Zadanie do wykonania:
Wymień wszystkie ziemie, które tekst źródłowy podaje jako przykłady regionów, od których przywykliśmy nazywać posłów.

Tekst źródłowy:
────────

Arthur Schopenhauer “Wszystko, co doskonałe, dojrzewa powoli.”

Hannibal “Albo odnajdziemy drogę, albo ją zbudujemy.”

Przedstawiciele Narodu a sekretarze, czyli rzecz o PZPR wiecznie żywym.

Redaktor admin on 3 Marzec, 2005 dostępny w Felietony, Felietony Archiwum. Możesz śledzić odpowiedzi do tego wpisu poprzez RSS 2.0. Nie ma możliwości pozostawienia komentarza.

Przywykliśmy nazywać posłów, że są posłami na przykład Ziemi Pilskiej, Ziemi Złotowskiej, Ziemi Chodzieskiej, czy Ziemi Szamotulskiej, itp. Innym razem mówimy o nich, że są posłami na przykład Platformy Obywatelskiej, czy posłami Sojuszu Lewicy Demokratycznej albo posłami Polskiego Stronnictwa Ludowego, czy innej partii. No, niekiedy mówimy: „to nasz poseł”, a na innego natomiast, że „to ich poseł”. Zresztą dzielenie ludzi na “naszych” i “onych” w Polsce jest popularne i swój rodowód ma jeszcze w czasach pezetpeerowskich. To bowiem propagandyści PZPR krzyczeli „kto nie jest z nami, jest przeciwko nam!” No i realizowali swoje. Kto nie był z nimi nie miał pracy, albo miał pracę gorszą, kto był przeciwko nim szedł do więzienia, a minimum na modne wówczas „48 godzin” – tak od czasu do czasu dla przypomnienia „kto tu rządzi”. W przedsiębiorstwach państwowych, w szkołach i na uczelniach, ba, w kościołach były „wtyczki widzące i słyszące wszystko”. Prasa miała swoją cenzurę, a na spotkaniach referaty musiały wcześniej przejść przez akceptację partyjnego aparatu. I oczywiście wszystko w imię dobra obywateli i dla ochrony ich przed parszywymi karłami reakcji. Tak wyglądały wstrętne czasy komuny, czasy rządów sekretarzy. Dobrze, że się skończyły! Ale czy na pewno?! Wszak sekretarze są wśród nas!

────────

Wyodrębnione wpisy:

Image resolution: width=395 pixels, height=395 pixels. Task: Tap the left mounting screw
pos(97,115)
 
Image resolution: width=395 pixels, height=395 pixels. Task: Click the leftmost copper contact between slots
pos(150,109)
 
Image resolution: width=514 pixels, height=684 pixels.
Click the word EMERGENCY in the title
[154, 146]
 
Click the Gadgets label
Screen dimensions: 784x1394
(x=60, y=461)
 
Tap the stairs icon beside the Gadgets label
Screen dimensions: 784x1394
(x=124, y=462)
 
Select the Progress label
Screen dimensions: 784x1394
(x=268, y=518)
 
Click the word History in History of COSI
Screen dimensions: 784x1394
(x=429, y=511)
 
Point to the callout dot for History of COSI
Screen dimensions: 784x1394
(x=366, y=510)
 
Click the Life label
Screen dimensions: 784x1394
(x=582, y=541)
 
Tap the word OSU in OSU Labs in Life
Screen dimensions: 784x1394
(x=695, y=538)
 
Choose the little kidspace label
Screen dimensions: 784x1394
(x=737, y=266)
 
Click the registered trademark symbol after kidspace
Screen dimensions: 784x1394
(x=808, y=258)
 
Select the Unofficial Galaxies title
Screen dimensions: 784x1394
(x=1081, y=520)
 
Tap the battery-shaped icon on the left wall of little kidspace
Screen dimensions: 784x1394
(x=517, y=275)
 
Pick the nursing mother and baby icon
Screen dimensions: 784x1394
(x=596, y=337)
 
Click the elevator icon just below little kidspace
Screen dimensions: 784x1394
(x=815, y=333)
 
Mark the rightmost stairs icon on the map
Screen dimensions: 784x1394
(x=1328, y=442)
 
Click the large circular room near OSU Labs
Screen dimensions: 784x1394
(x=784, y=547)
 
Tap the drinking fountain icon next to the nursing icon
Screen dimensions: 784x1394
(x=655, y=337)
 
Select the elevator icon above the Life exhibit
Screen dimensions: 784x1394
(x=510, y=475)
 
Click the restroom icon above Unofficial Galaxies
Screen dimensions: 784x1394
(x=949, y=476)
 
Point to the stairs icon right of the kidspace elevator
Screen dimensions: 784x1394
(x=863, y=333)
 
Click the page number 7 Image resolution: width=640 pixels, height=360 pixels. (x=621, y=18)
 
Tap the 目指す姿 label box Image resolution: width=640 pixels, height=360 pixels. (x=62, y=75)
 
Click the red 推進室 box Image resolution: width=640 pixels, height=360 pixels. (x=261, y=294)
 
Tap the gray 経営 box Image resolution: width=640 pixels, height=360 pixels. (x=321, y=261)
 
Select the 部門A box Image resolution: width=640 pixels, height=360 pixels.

────────

Rozwiązanie zadania:
Są to Ziemia Pilska, Ziemia Złotowska, Ziemia Chodzieska i Ziemia Szamotulska.